Problem to solve: Extract every line of the data below and reproduce each one word for word, in the same order.

Interface element data:
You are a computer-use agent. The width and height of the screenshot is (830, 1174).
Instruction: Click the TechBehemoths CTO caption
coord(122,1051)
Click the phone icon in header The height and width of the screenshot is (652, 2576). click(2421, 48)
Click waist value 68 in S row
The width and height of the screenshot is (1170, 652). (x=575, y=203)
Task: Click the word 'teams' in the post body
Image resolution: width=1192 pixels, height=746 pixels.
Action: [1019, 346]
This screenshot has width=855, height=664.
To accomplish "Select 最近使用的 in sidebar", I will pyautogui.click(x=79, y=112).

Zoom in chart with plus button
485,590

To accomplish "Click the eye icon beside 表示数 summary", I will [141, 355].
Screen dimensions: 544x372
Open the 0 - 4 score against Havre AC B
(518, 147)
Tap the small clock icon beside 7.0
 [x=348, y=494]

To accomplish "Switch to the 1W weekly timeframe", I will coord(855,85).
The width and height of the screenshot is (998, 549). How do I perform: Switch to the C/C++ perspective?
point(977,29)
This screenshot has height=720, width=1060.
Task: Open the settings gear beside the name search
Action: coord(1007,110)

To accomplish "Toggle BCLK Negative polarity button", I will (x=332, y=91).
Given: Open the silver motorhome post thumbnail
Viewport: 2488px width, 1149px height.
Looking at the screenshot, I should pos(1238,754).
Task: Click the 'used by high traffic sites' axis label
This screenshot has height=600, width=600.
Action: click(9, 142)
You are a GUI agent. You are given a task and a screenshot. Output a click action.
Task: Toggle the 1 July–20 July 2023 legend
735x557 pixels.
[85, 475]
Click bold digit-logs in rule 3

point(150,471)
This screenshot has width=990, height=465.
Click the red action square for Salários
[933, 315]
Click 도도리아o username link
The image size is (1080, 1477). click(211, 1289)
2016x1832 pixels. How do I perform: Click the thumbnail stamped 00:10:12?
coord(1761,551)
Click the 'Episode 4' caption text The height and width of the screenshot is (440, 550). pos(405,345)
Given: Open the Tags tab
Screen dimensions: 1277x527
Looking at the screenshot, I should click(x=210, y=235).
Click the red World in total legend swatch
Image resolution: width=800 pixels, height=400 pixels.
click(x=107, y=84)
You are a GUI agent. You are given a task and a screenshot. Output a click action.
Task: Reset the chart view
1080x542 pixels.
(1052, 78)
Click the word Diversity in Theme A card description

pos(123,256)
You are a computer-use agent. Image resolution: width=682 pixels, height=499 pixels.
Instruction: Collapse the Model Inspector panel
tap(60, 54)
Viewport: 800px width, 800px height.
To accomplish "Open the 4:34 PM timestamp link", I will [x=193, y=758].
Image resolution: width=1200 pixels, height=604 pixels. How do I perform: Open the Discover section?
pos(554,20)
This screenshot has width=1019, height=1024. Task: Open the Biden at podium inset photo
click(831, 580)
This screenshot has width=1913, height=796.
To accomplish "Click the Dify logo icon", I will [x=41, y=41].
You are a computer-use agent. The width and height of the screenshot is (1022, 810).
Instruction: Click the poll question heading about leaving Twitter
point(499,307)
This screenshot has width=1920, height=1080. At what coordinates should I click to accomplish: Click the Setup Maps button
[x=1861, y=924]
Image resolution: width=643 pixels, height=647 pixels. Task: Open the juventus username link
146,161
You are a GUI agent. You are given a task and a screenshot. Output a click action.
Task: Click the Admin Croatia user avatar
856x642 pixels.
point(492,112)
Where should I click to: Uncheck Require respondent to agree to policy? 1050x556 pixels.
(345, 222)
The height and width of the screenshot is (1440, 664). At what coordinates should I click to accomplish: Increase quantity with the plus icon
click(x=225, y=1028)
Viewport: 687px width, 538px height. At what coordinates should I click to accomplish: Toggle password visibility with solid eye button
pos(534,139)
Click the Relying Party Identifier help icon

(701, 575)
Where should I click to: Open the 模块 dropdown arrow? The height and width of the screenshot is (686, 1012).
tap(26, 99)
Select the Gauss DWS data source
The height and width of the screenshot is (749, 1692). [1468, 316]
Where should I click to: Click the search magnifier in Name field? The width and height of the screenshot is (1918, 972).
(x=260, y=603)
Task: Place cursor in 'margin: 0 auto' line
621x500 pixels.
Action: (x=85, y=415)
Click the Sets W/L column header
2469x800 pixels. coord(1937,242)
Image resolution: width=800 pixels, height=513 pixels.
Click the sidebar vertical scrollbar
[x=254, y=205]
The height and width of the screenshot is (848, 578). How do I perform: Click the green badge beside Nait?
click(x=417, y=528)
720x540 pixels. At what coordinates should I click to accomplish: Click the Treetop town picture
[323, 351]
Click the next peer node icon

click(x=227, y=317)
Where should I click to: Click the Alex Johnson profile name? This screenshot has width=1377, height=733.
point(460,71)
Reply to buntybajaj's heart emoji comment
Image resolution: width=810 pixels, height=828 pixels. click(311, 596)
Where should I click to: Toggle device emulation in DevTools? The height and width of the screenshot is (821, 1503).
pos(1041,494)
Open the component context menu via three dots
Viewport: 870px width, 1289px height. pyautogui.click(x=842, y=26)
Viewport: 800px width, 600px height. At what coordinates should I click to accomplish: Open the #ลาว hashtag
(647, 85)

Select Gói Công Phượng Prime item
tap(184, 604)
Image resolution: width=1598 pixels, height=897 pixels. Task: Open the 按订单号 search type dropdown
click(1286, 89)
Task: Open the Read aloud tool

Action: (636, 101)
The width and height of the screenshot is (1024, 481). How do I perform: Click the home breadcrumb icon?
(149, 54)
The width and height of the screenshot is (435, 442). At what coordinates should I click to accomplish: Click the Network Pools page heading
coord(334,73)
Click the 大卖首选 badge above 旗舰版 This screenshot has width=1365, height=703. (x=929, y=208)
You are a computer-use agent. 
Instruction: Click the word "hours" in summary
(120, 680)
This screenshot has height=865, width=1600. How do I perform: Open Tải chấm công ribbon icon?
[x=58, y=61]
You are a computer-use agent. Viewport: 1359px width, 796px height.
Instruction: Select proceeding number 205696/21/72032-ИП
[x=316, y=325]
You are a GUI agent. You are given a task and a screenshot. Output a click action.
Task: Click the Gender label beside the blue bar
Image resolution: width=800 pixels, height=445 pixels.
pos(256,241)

Result:
You are a computer-use agent. The width and height of the screenshot is (830, 1174).
Instruction: Click the TechBehemoths CTO caption
coord(122,1051)
Click the phone icon in header The height and width of the screenshot is (652, 2576). click(2421, 48)
Click waist value 68 in S row
The width and height of the screenshot is (1170, 652). (x=575, y=203)
Task: Click the word 'teams' in the post body
Image resolution: width=1192 pixels, height=746 pixels.
Action: [1019, 346]
This screenshot has width=855, height=664.
To accomplish "Select 最近使用的 in sidebar", I will pyautogui.click(x=79, y=112).

Zoom in chart with plus button
485,590

To accomplish "Click the eye icon beside 表示数 summary", I will [141, 355].
Screen dimensions: 544x372
Open the 0 - 4 score against Havre AC B
(518, 147)
Tap the small clock icon beside 7.0
 [x=348, y=494]

To accomplish "Switch to the 1W weekly timeframe", I will coord(855,85).
The width and height of the screenshot is (998, 549). How do I perform: Switch to the C/C++ perspective?
point(977,29)
This screenshot has height=720, width=1060.
Task: Open the settings gear beside the name search
Action: coord(1007,110)

To accomplish "Toggle BCLK Negative polarity button", I will (x=332, y=91).
Given: Open the silver motorhome post thumbnail
Viewport: 2488px width, 1149px height.
Looking at the screenshot, I should pos(1238,754).
Task: Click the 'used by high traffic sites' axis label
This screenshot has height=600, width=600.
Action: click(9, 142)
You are a GUI agent. You are given a task and a screenshot. Output a click action.
Task: Toggle the 1 July–20 July 2023 legend
735x557 pixels.
[85, 475]
Click bold digit-logs in rule 3

point(150,471)
This screenshot has width=990, height=465.
Click the red action square for Salários
[933, 315]
Click 도도리아o username link
The image size is (1080, 1477). click(211, 1289)
2016x1832 pixels. How do I perform: Click the thumbnail stamped 00:10:12?
coord(1761,551)
Click the 'Episode 4' caption text The height and width of the screenshot is (440, 550). pos(405,345)
Given: Open the Tags tab
Screen dimensions: 1277x527
Looking at the screenshot, I should click(x=210, y=235).
Click the red World in total legend swatch
Image resolution: width=800 pixels, height=400 pixels.
click(x=107, y=84)
You are a GUI agent. You are given a task and a screenshot. Output a click action.
Task: Reset the chart view
1080x542 pixels.
(1052, 78)
Click the word Diversity in Theme A card description

pos(123,256)
You are a computer-use agent. Image resolution: width=682 pixels, height=499 pixels.
Instruction: Collapse the Model Inspector panel
tap(60, 54)
Viewport: 800px width, 800px height.
To accomplish "Open the 4:34 PM timestamp link", I will [x=193, y=758].
Image resolution: width=1200 pixels, height=604 pixels. How do I perform: Open the Discover section?
pos(554,20)
This screenshot has width=1019, height=1024. Task: Open the Biden at podium inset photo
click(831, 580)
This screenshot has width=1913, height=796.
To accomplish "Click the Dify logo icon", I will [x=41, y=41].
You are a computer-use agent. The width and height of the screenshot is (1022, 810).
Instruction: Click the poll question heading about leaving Twitter
point(499,307)
This screenshot has width=1920, height=1080. At what coordinates should I click to accomplish: Click the Setup Maps button
[x=1861, y=924]
Image resolution: width=643 pixels, height=647 pixels. Task: Open the juventus username link
146,161
You are a GUI agent. You are given a task and a screenshot. Output a click action.
Task: Click the Admin Croatia user avatar
856x642 pixels.
point(492,112)
Where should I click to: Uncheck Require respondent to agree to policy? 1050x556 pixels.
(345, 222)
The height and width of the screenshot is (1440, 664). At what coordinates should I click to accomplish: Increase quantity with the plus icon
click(x=225, y=1028)
Viewport: 687px width, 538px height. At what coordinates should I click to accomplish: Toggle password visibility with solid eye button
pos(534,139)
Click the Relying Party Identifier help icon

(701, 575)
Where should I click to: Open the 模块 dropdown arrow? The height and width of the screenshot is (686, 1012).
tap(26, 99)
Select the Gauss DWS data source
The height and width of the screenshot is (749, 1692). [1468, 316]
Where should I click to: Click the search magnifier in Name field? The width and height of the screenshot is (1918, 972).
(x=260, y=603)
Task: Place cursor in 'margin: 0 auto' line
621x500 pixels.
Action: (x=85, y=415)
Click the Sets W/L column header
2469x800 pixels. coord(1937,242)
Image resolution: width=800 pixels, height=513 pixels.
Click the sidebar vertical scrollbar
[x=254, y=205]
The height and width of the screenshot is (848, 578). How do I perform: Click the green badge beside Nait?
click(x=417, y=528)
720x540 pixels. At what coordinates should I click to accomplish: Click the Treetop town picture
[323, 351]
Click the next peer node icon

click(x=227, y=317)
Where should I click to: Click the Alex Johnson profile name? This screenshot has width=1377, height=733.
point(460,71)
Reply to buntybajaj's heart emoji comment
Image resolution: width=810 pixels, height=828 pixels. click(311, 596)
Where should I click to: Toggle device emulation in DevTools? The height and width of the screenshot is (821, 1503).
pos(1041,494)
Open the component context menu via three dots
Viewport: 870px width, 1289px height. pyautogui.click(x=842, y=26)
Viewport: 800px width, 600px height. At what coordinates should I click to accomplish: Open the #ลาว hashtag
(647, 85)

Select Gói Công Phượng Prime item
tap(184, 604)
Image resolution: width=1598 pixels, height=897 pixels. Task: Open the 按订单号 search type dropdown
click(1286, 89)
Task: Open the Read aloud tool

Action: (636, 101)
The width and height of the screenshot is (1024, 481). How do I perform: Click the home breadcrumb icon?
(149, 54)
The width and height of the screenshot is (435, 442). At what coordinates should I click to accomplish: Click the Network Pools page heading
coord(334,73)
Click the 大卖首选 badge above 旗舰版 This screenshot has width=1365, height=703. (x=929, y=208)
You are a computer-use agent. 
Instruction: Click the word "hours" in summary
(120, 680)
This screenshot has height=865, width=1600. How do I perform: Open Tải chấm công ribbon icon?
[x=58, y=61]
You are a computer-use agent. Viewport: 1359px width, 796px height.
Instruction: Select proceeding number 205696/21/72032-ИП
[x=316, y=325]
You are a GUI agent. You are given a task and a screenshot. Output a click action.
Task: Click the Gender label beside the blue bar
Image resolution: width=800 pixels, height=445 pixels.
pos(256,241)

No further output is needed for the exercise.